In the rush to get things done at the end of the semester, some thoughts have been avalanching at me regarding the research I’ve done. I feel like I should note them in a brief and unsupported way.

I moved from “literature” to rhetoric in a long and twisted way. What bothers me about the current state of literary studies is the emphasis on political-cultural-gender-race-economic studies. I’m really not all that interested in treating texts as tea leaves where issues about the greater society can be read like a fortune. Of course, similar things are going on in Rhet/Comp, but the emphasis on productive discourse (new writing, not just old) and the wider variety of condoned “texts” for study attracts me more.
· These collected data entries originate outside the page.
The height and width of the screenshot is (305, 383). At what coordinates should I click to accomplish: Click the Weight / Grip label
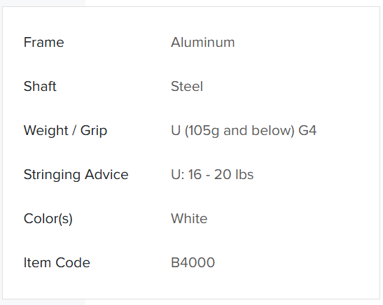click(65, 131)
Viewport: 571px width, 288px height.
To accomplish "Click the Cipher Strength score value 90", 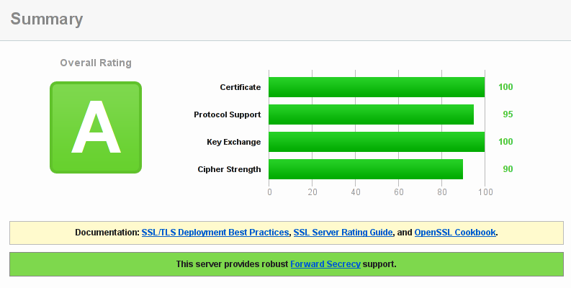I will [508, 169].
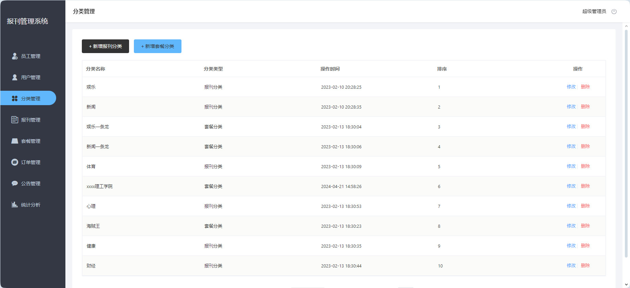Click the 员工管理 sidebar icon

[15, 56]
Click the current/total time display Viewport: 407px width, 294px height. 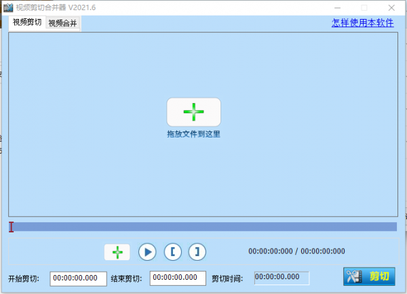(296, 251)
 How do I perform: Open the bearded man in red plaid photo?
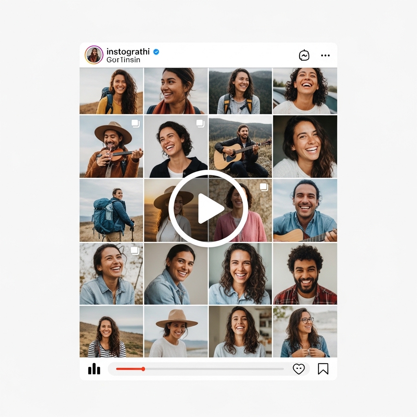pos(305,274)
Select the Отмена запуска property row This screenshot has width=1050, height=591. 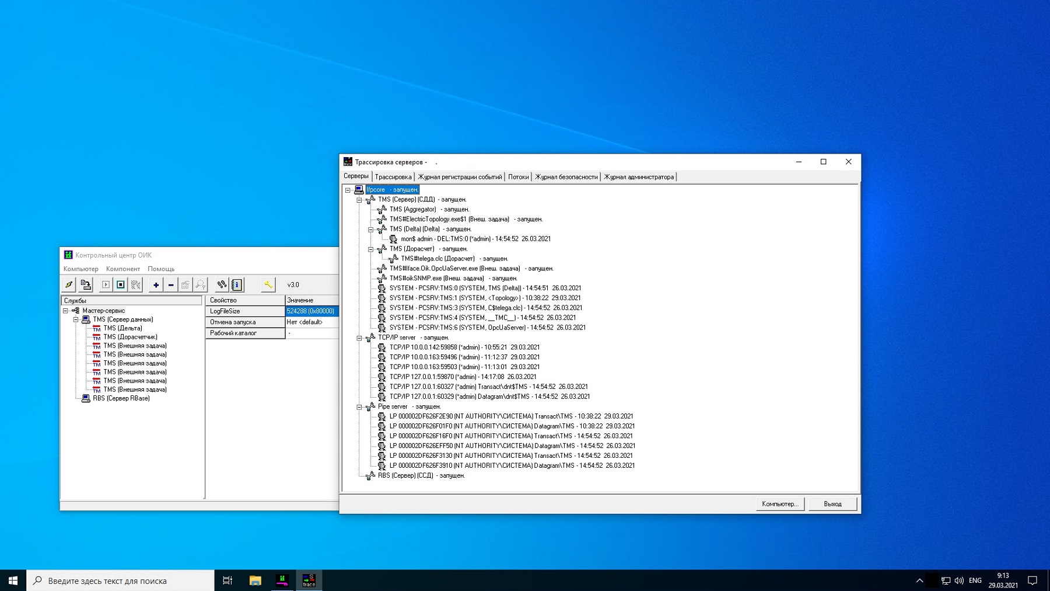point(233,322)
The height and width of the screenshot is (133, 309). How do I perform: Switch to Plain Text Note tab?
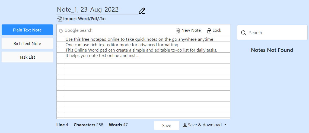27,30
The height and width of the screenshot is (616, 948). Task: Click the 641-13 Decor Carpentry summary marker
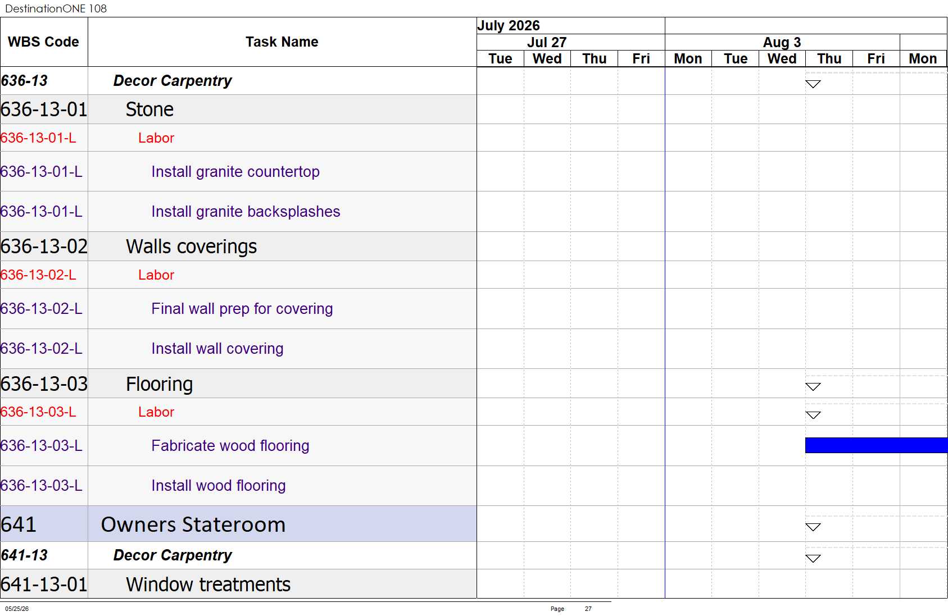[813, 558]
I’m interested in how we can say anything at all. Of course we do, all the time—but what makes one way of reading (or writing) a text preferred outside the contexts of politics-culture-gender-race and economics? The quick response is usually to say that a preferred reading cannot exist outside these contexts. I don’t think that is true. There is such a thing as “common sense” which is not “community sense”—without it there would be no such thing as community sense. I suppose this pegs me as an anachronistic humanist, but so be it.

I’ve been forced to defend my resistance to cultural theory numerous times in the past few months. It isn’t because I don’t see the value in it—or that I have not read it or understand it. It is simply because what interests me is how human beings put words or images on page or screen and seek to communicate using these tools. I don’t think that cultural theory has the answers I seek. It is deeply implicated in it, yes—genre conventions and modes of discourse arise due to cultural factors, but these cultural factors do not construct discourse alone. I think that the way that we process language and images (cognitive theories and language philosophy) has more to do with it. Many of these theories are positive and generative in nature, rather than negative.

After reading a lot of queer theory, feminist theory, Marxist theory, etc., I really got tired of the entirely negative approach—language is filled with “gaps” economics is constructed around power transfer (which usually results in the poor getting shafted, etc.). Life isn’t sales. Language isn’t hopelessly flawed—it works, and it works in really magical ways—at least in my opinion.

I think the “flaws” in language can also be thought of as features. We express ourselves with incredible economy and speed. I’m interested more in how it works rather than doesn’t work. I feel like I have developed a conceptual framework for considering how communication works, which although it involves cultural and political issues, is not culture or politics in the larger sense of these terms. I am interested in issues of representation, which are never neutral. But neither are they entirely social, psychological, or economic. Each mode of study has something to contribute; but I am interested in the positive core of it all—the concept that we can make meaning through representation, not just regenerate existing structures. Otherwise, there is no potential for meaningful change.

4 thoughts on “Positive and Negative”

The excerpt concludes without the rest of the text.